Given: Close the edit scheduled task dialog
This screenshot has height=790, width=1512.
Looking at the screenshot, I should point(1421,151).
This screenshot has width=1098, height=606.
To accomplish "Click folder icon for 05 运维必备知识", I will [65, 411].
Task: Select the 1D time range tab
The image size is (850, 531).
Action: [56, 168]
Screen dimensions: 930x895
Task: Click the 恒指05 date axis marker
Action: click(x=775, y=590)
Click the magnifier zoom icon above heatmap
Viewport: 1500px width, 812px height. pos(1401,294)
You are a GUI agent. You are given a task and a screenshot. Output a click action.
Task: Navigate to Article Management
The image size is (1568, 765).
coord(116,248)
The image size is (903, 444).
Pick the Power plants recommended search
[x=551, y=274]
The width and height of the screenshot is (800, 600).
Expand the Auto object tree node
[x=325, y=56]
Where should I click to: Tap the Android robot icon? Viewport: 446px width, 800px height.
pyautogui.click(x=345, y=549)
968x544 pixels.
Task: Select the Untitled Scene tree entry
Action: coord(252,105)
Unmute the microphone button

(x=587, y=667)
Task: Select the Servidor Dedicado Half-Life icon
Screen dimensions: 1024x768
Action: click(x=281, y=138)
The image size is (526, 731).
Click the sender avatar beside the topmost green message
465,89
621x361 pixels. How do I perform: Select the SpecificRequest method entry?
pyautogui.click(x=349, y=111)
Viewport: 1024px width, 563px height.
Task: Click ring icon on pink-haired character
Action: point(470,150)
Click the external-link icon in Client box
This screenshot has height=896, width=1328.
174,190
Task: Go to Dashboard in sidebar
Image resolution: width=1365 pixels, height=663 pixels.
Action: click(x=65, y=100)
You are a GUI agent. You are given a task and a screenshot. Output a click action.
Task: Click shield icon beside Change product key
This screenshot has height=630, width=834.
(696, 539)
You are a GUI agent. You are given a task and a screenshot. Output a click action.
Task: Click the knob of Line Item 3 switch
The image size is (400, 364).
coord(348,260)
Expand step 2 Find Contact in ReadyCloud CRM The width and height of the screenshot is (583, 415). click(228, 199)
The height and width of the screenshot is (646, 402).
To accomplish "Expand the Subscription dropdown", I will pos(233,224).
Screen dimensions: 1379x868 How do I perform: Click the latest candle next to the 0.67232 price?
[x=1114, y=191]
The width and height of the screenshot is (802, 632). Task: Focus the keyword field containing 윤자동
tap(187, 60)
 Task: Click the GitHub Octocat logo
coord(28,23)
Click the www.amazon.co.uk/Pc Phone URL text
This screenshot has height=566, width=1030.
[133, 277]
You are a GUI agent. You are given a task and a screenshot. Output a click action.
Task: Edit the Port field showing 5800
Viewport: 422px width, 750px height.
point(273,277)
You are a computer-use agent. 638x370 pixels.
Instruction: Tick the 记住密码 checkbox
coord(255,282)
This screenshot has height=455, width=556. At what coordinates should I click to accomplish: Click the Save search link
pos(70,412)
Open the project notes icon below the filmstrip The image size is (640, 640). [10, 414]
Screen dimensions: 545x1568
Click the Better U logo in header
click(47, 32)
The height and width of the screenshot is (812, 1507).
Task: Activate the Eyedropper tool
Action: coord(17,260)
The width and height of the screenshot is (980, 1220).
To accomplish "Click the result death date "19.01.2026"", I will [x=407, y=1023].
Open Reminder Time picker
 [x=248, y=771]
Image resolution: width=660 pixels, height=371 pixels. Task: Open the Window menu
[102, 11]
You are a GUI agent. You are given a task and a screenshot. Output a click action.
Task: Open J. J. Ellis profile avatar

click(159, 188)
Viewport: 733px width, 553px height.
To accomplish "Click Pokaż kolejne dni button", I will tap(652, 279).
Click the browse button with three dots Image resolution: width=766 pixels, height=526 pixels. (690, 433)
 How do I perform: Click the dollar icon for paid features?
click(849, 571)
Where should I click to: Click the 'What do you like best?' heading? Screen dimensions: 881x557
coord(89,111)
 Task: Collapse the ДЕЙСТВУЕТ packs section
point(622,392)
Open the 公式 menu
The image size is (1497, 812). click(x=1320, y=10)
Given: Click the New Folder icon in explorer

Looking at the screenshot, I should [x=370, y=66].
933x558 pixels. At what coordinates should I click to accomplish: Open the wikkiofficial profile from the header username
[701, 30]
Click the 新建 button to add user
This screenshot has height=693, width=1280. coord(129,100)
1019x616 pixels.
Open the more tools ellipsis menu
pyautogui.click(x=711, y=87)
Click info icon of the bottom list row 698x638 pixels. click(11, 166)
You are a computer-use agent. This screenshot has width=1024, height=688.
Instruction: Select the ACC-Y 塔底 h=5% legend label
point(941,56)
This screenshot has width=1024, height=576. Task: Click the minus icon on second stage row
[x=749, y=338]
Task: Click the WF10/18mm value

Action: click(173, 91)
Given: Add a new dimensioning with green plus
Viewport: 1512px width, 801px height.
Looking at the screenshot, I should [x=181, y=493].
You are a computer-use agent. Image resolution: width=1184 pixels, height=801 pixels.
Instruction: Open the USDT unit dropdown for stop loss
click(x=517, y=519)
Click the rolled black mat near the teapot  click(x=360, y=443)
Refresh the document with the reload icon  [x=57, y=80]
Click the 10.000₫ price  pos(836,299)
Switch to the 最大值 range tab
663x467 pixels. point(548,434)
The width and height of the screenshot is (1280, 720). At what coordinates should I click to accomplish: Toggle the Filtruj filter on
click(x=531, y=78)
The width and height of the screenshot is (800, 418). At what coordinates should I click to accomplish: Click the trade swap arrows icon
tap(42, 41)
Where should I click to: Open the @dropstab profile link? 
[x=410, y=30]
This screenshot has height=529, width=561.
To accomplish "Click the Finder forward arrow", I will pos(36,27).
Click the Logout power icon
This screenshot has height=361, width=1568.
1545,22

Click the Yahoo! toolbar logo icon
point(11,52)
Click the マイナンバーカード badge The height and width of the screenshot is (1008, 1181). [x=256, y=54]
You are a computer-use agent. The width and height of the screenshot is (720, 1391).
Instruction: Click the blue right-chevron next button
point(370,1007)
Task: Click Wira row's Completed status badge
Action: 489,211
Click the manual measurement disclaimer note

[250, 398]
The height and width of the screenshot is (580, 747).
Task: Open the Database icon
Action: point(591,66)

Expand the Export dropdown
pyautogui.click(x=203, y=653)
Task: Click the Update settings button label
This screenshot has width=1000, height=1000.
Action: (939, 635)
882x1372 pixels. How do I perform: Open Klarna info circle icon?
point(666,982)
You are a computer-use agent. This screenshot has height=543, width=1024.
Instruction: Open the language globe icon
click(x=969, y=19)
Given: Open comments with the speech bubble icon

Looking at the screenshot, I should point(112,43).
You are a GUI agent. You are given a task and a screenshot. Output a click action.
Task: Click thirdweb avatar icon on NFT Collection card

ASSIGNMENT ->
Nothing before the line holding "882x1372 pixels. How" belongs in the answer. Repeat that line and the rest of the listing exactly.

RESPONSE TO THE TASK ->
882x1372 pixels. How do I perform: Open Klarna info circle icon?
point(666,982)
You are a computer-use agent. This screenshot has height=543, width=1024.
Instruction: Open the language globe icon
click(x=969, y=19)
Given: Open comments with the speech bubble icon

Looking at the screenshot, I should point(112,43).
You are a GUI agent. You are given a task and a screenshot. Output a click action.
Task: Click thirdweb avatar icon on NFT Collection card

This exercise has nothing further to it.